Stored records:
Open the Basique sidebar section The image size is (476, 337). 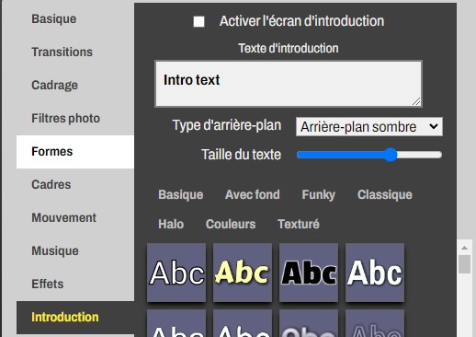point(54,18)
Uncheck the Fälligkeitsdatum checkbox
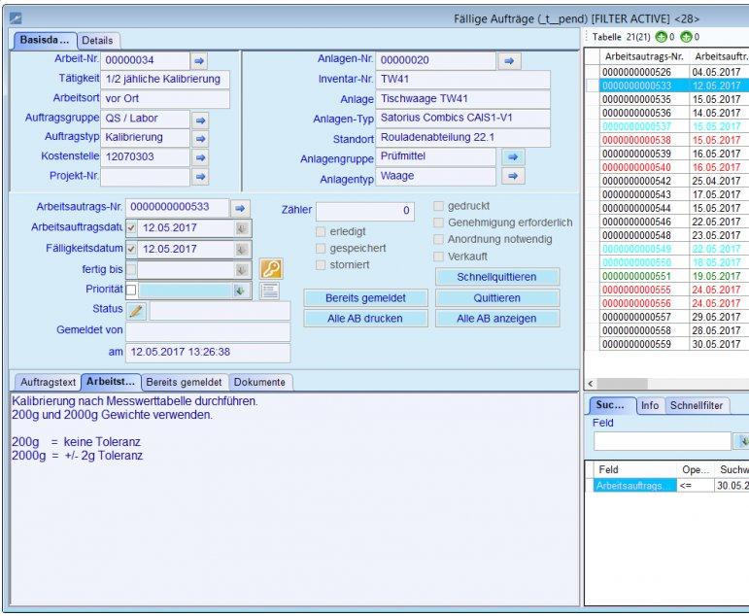The image size is (749, 616). coord(132,249)
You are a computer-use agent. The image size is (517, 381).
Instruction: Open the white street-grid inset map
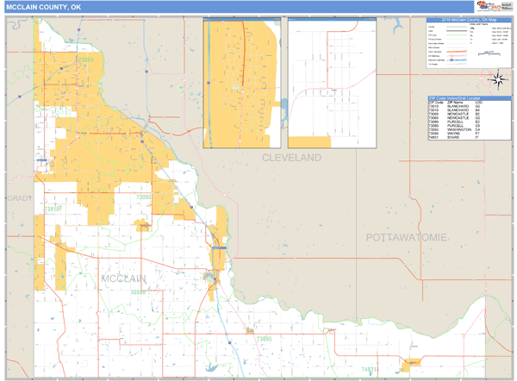pyautogui.click(x=331, y=83)
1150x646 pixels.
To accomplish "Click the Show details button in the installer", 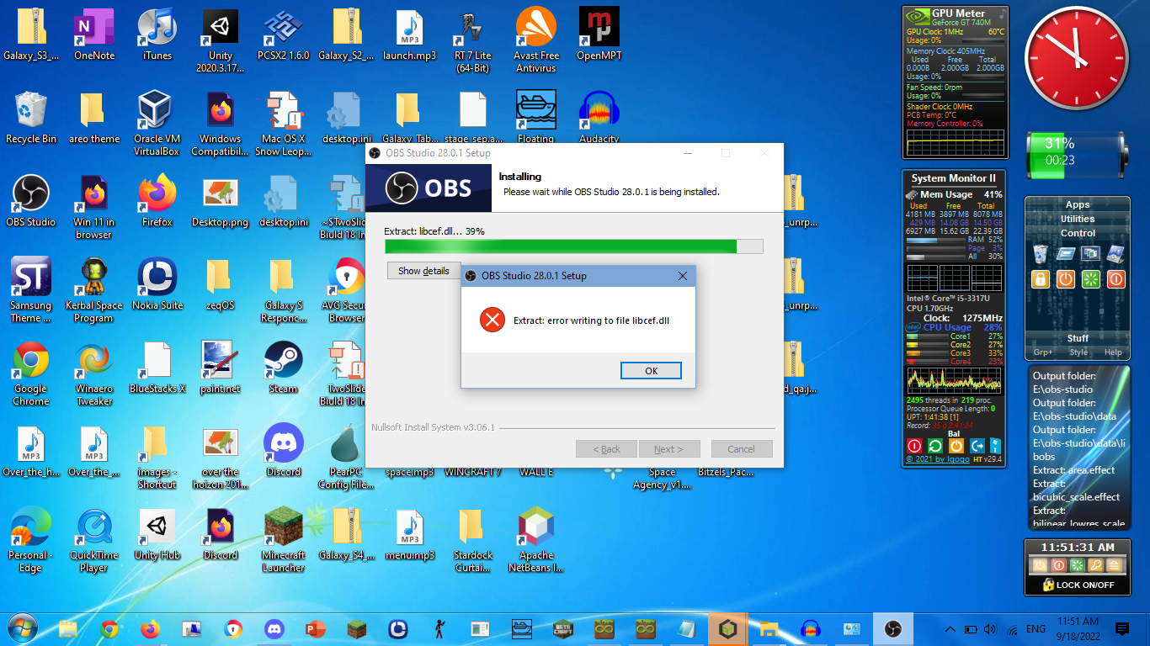I will pos(423,270).
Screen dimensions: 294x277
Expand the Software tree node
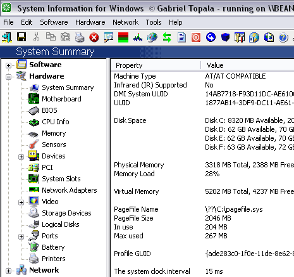click(8, 65)
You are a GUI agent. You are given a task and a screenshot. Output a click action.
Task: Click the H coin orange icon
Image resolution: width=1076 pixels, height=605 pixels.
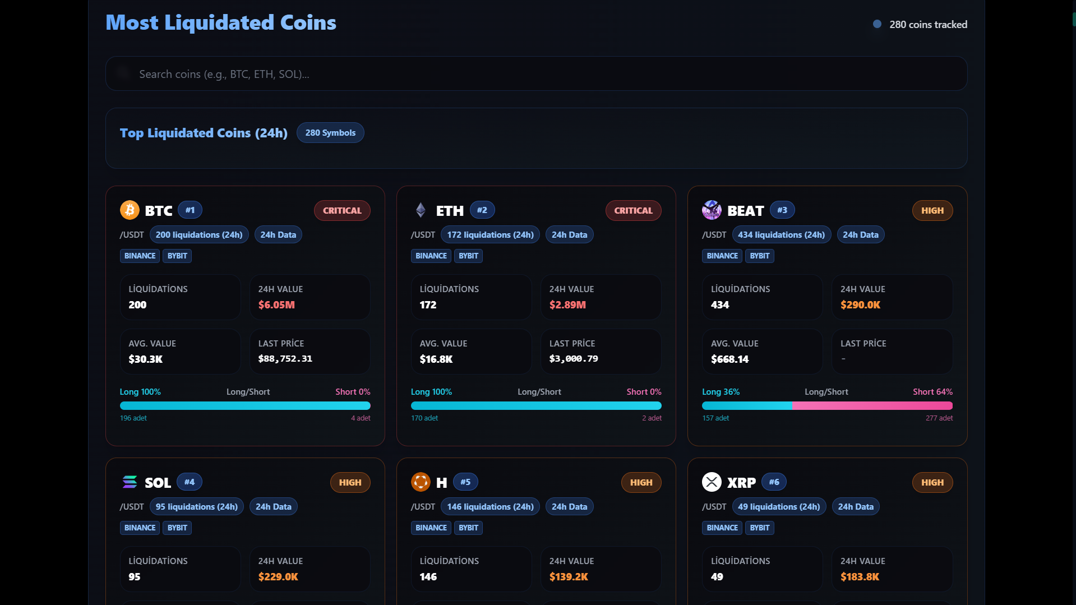tap(421, 482)
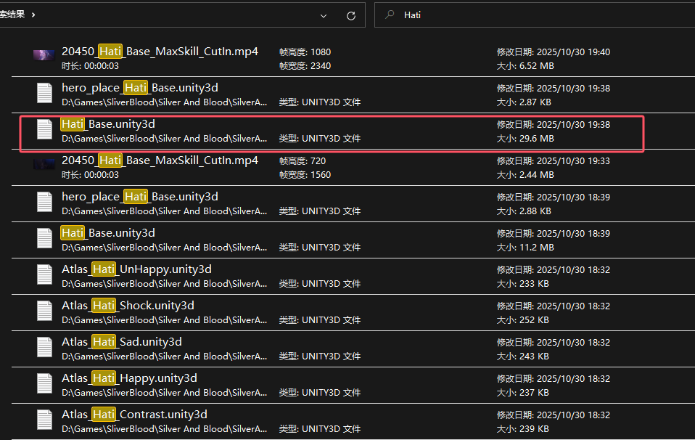The image size is (695, 440).
Task: Select the Atlas_Hati_Contrast.unity3d file name
Action: pyautogui.click(x=134, y=415)
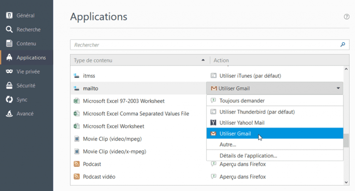
Task: Click in the Rechercher search field
Action: (x=203, y=45)
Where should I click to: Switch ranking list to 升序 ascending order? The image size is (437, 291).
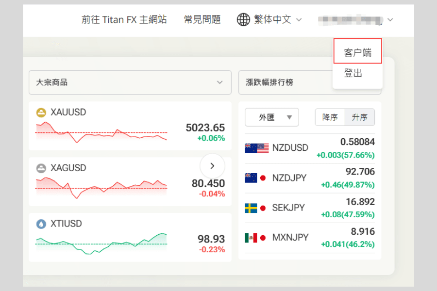pyautogui.click(x=360, y=117)
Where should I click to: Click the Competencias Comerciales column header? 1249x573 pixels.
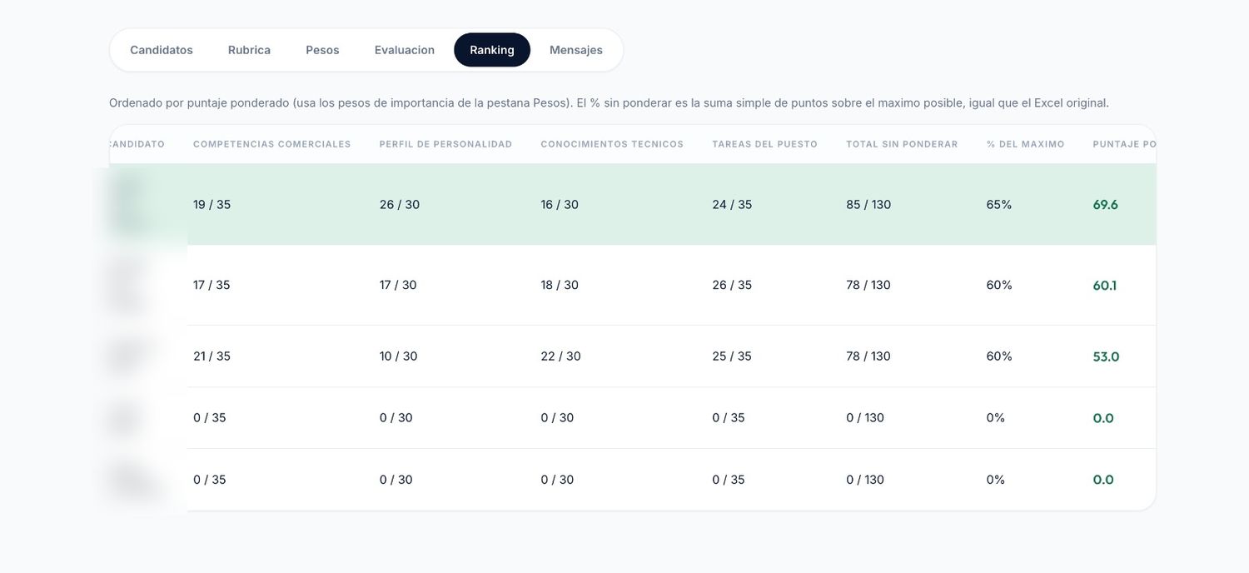pyautogui.click(x=272, y=144)
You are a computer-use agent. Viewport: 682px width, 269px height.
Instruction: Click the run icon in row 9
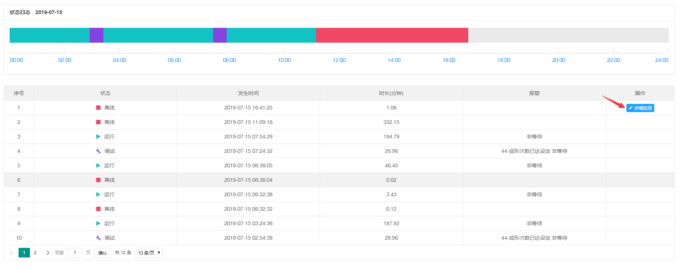pos(98,223)
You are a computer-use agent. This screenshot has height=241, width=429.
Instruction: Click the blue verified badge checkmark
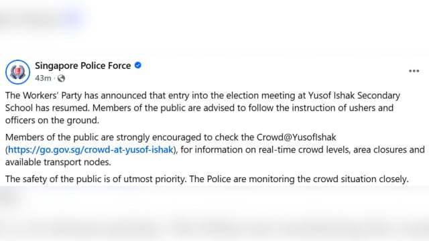click(138, 66)
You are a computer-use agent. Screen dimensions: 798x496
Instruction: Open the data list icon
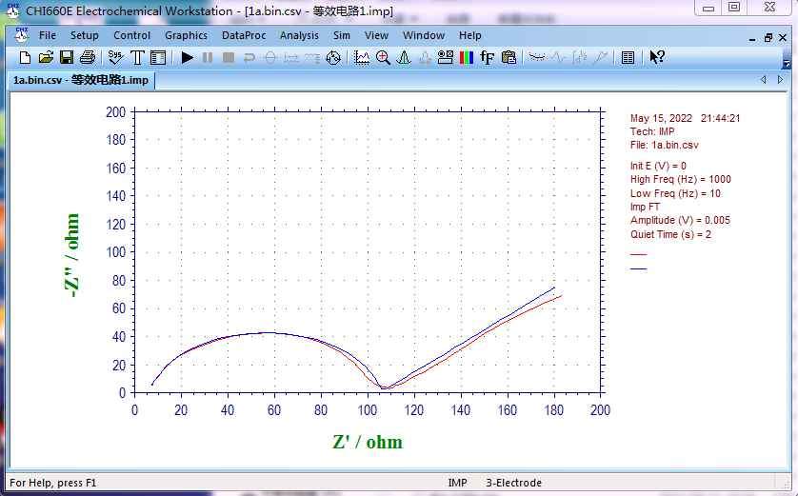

- _Work to complete_:
The lines holding the word "screenshot" are the answer. Pull them out of the records and copy them.

- _Result below_:
You are a GUI agent. You are given a task and a screenshot. Output a click action.
You are a computer-use agent. This screenshot has height=241, width=429.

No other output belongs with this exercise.